#### Page text ####

Soon Mario located an old college friend who came from family money, Ms. Peach. It didn’t help that Ms. Peach never really got along with Luigi, and soon after, he felt he needed to get out of the business altogether. After looking into the corporate by-laws, however, there was no indication of how or to whom his shares might be sold, or even a mention that he had a ½ interest to begin with. The accountant of course was focused solely on the tax ramifications of the business when she’d recommended the corporation structure. And predictably, without any guidelines Mario and Luigi soon became even more agitated with one another while trying to work out Luigi’s share, how soon it might be sold and how much might be paid to him. Ms. Peach had brought in a large enough amount of cash, but Mario felt that cash was better used to reimburse his own back pay than it was to pay off Luigi. Luigi, of course, didn’t want to walk away from the capital he used to start the business – and wanted his personal guarantees on the business to be released.
Finally the two brothers sought advice from attorneys. At this point they needed two; one attorney for the business and one to represent Luigi in his divestment. With their counsel, Mario and Luigi were able to reach an agreement, though they had both lost thousands of dollars in lost business for some months when the place had shut down, not to mention the recent attorneys’ fees. Luigi was only able to receive about $.25 on the dollar for his share, while Mario forfeited not only his back pay but his salary for months to come.
It is true that a lawyer could not have changed the state of the economy, and could not have prevented Mario’s injury. But the important lesson from this story is that these two brothers, who were an almost perfect partnership to begin with, could not have anticipated all of the turns their business might have taken down the road. A properly drafted set of by-laws with a buy-sell agreement would have handled nearly all of these problems, with only the up-front legal cost and none of the extra stress.
Limited Liability Companies
Attorneys specializing in the formation of business entities will explain many of the details associated with creating an LLC; properly filing for an EIN with the IRS, What to include in the Articles of Organization filed with the State, and of course as described above, specific provisions that should be included in the operating agreement.
But just as important, especially for businesses that need to consider a potential sale, the addition of future members or investors, is whether the LLC is appropriate. For example a business may start out comprised of just 1 member as a sole proprietor, but that sole proprietor may foresee an expansion with a sizable injection of capital from the outside in a few years. Whether to use an LLC or some other entity will depend on many factors, for example:
- How many potential investors may be involved?
- Should the investors have a say in how the business is run?

#### Record excerpts ####

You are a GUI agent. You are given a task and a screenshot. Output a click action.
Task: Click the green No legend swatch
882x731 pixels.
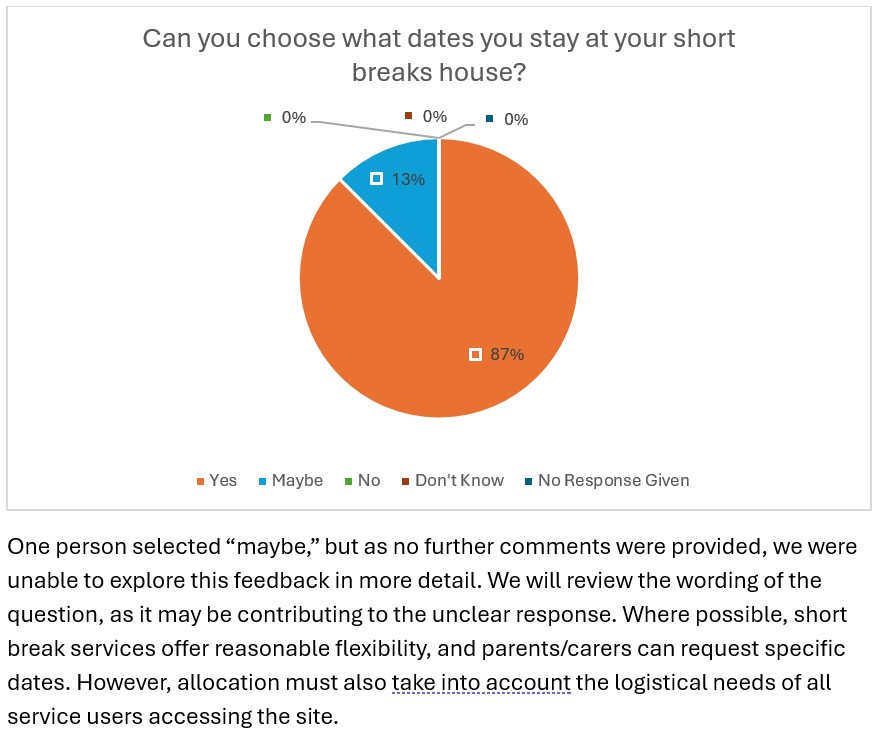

####
#### Record excerpts ####

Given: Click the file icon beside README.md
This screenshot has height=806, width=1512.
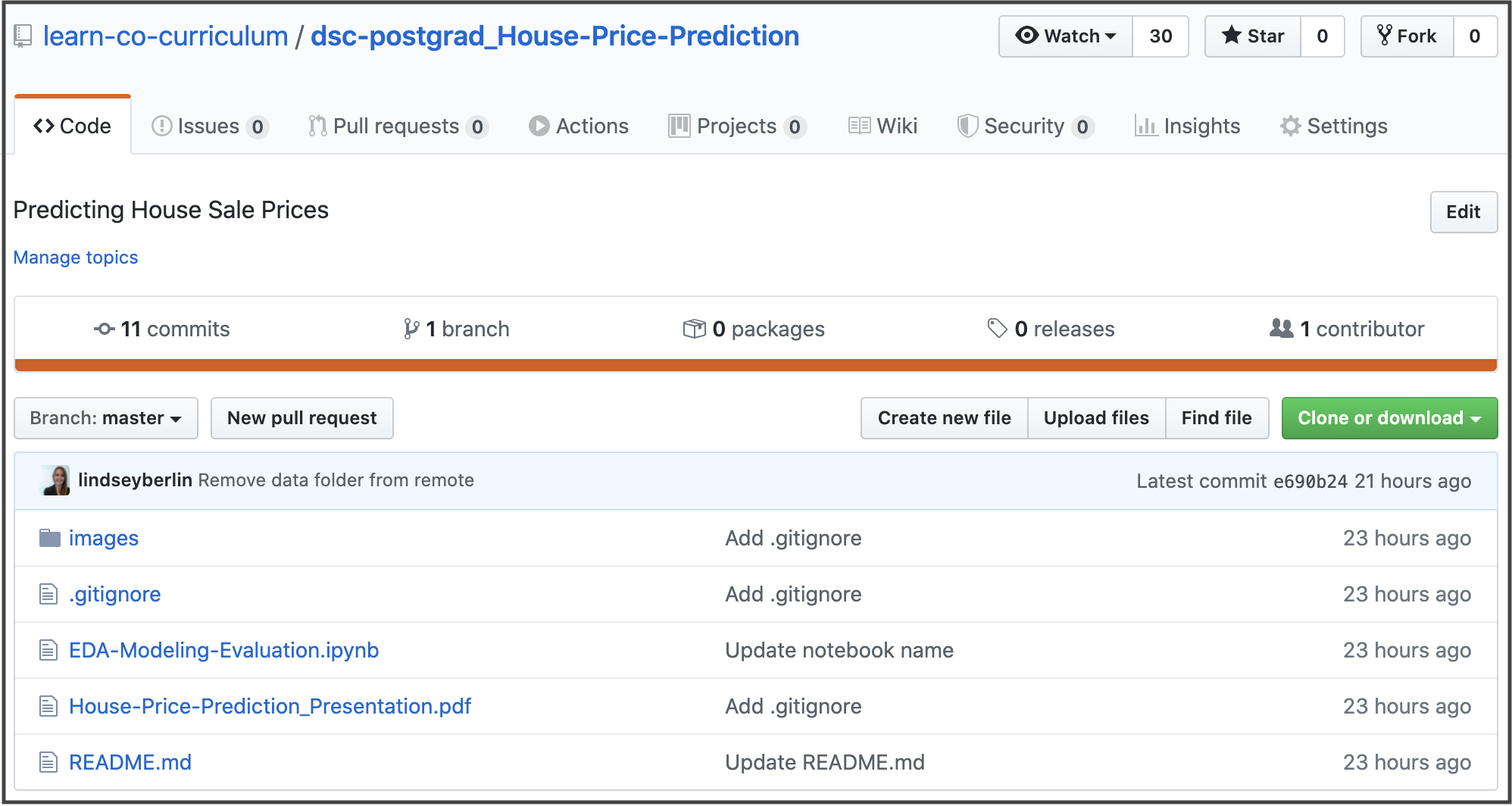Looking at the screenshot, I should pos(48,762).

####

- Exercise instructions: Continue the article on business formation and LLCs, picking up right after its last line.

- Response to the task:
- Will the investors be able to sell their interests freely to anyone they choose?
- Can the investors cash out of the business at any time?
- Would a loan, rather than an investment be more suitable for this purpose?
Structuring the company appropriately will take care of many issues down the line that can affect the business’s growth or marketability. If the plan therefore is one for future success in the business, these factors should ideally be considered in the beginning.
Leases and Real Estate Interests
Whether in the position of a landlord or a tenant, it is always advisable to consult an attorney for the negotiation of a lease. The location of a business is often a very crucial element in its operations, so that any interruption of that location by a problem with the lease may be disastrous. Furthermore, a lease for any period of time over a year should be properly recorded so that all third parties may be on notice as to who has legal possession of the premises.
The purchase or sale of real estate is another event where most people, even in a non-business setting, seek an attorney’s help. In a business though, the scope of the transaction makes a legal review all the more important. In addition to satisfying rights attached to the property like assessments and liens, for example, the owner and purchaser need to make sure that rights associated with the property are properly conveyed like permits, licenses, contracts and leases.
A purchaser also needs to keep in mind that local planning (e.g. zoning board) or regulatory (e.g. environmental protection) may have opinions or issues with his or her intended use. A business attorney will be able to effectively research and represent on that buyer’s behalf to resolve any possible issues issues with expediency.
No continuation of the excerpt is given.